9. Engineered cartilage products for joint repair: The use of biologic and engineering principles to design natural biomaterials that are used to replace joint cartilage tissue that is damaged from injury or arthritis. The materials are surgically implanted into the joint with the intent to restore the damaged cartilage and avoid artificial joint replacement.
8. Implanted device allowing neural control of objects by the severely disabled: Novel communication interfaces are being developed to provide the ability to control devices and to potentially restore limb movements to individuals with spinal cord injuries, stroke, ALS, as well as other central nervous system injuries.

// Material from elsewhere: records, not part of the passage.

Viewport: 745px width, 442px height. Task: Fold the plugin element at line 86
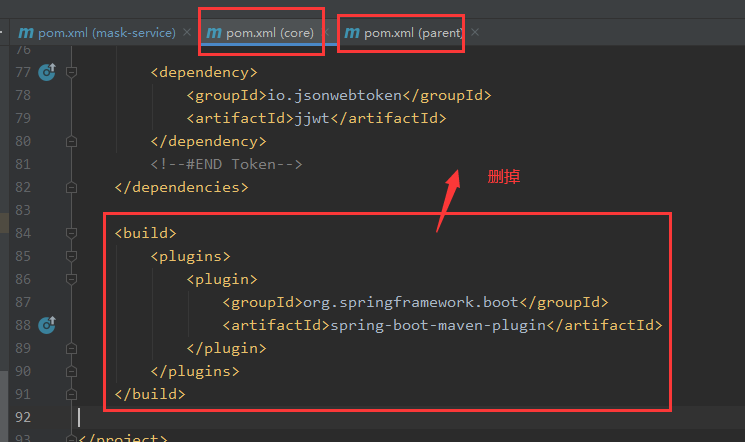pos(71,279)
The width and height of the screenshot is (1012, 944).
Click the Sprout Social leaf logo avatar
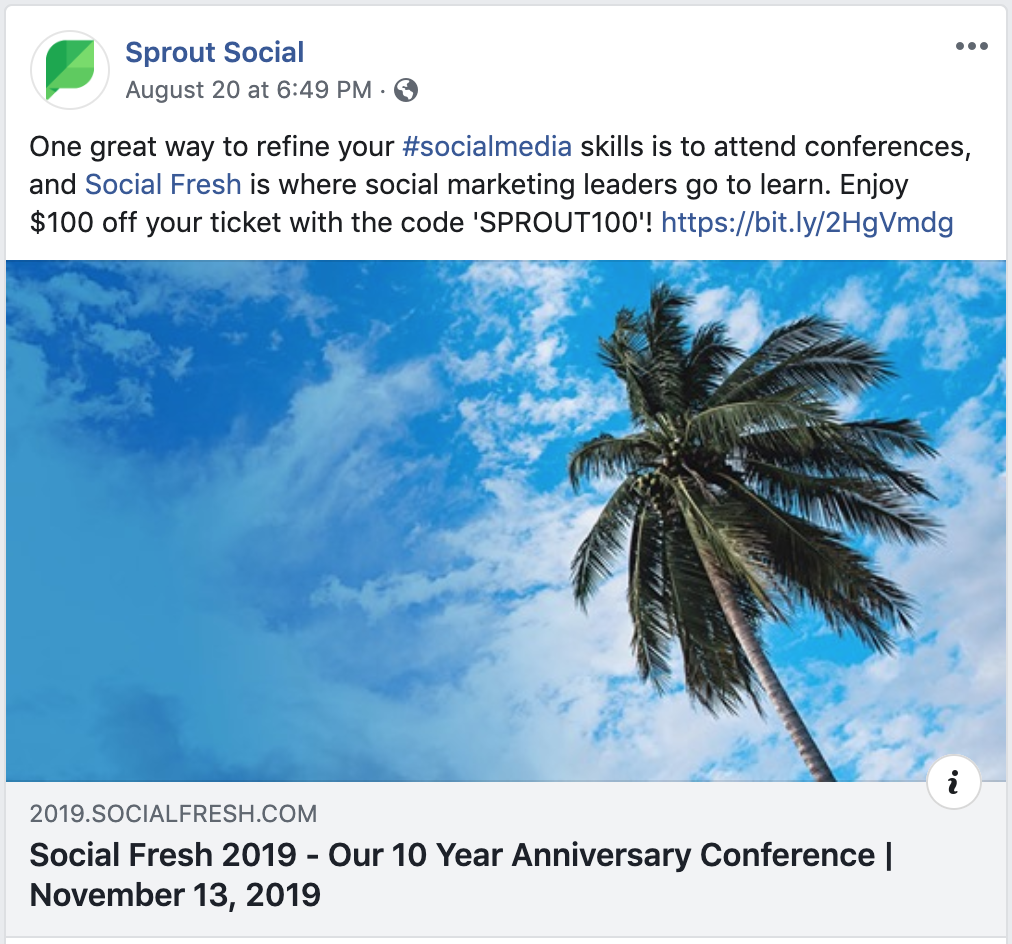[70, 70]
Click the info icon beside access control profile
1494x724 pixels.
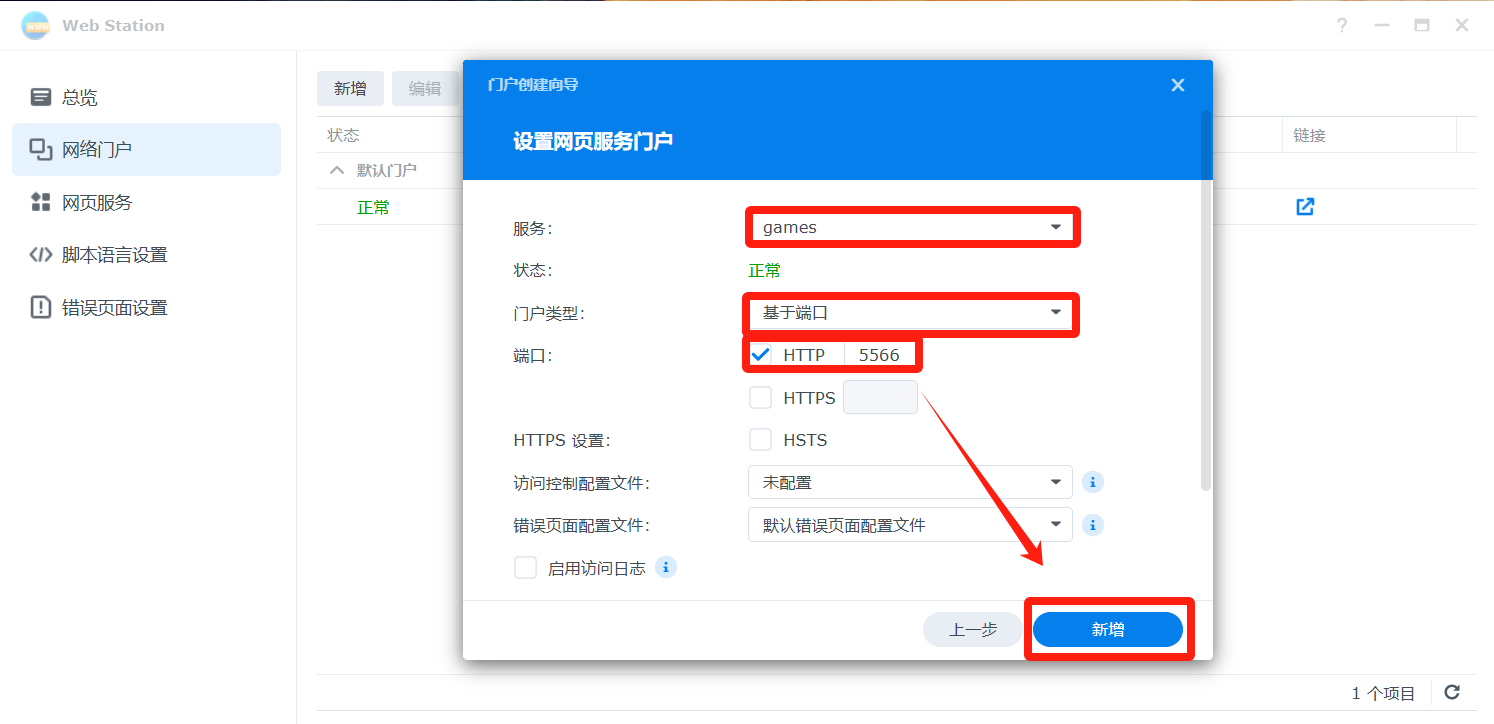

This interface system is designed to restore functionality for severely motor-impaired individuals.
7. Image fusion for diagnostic and therapeutic use: Used to diagnose medical problems, both anatomic and physiologic in nature, as well as to assist minimally invasive procedures, such as stent placement or tumor ablation.
6. Live attenuated influenza vaccine for children as young as six months: Nasal drops containing live attenuated flu can be used as a vaccine in lieu of needles, and provide effective protection from influenza for this high-risk population.
5. New oral anticoagulant drugs for treating and prevent thrombosis: Newer anticoagulant treatments, which include low molecular weight heparins, are being introduced with the goal of curbing complications such as bleeding and thrombosis.
4. Convergence of advances in genome scanning and informatics to support clinical applications: Genetic testing that can be used to develop personalized risk assessments and disease management plans for variety of genetically caused diseases.
3. RNA-based therapeutics: This particular innovation uses RNA antisense technology to treat patients who are unable to reach their targeted cholesterol levels with statins alone or who are statin intolerant. The therapy is intended to reduce the production of ApoB-100, a protein that carries certain forms of cholesterol and triglycerides in the bloodstream.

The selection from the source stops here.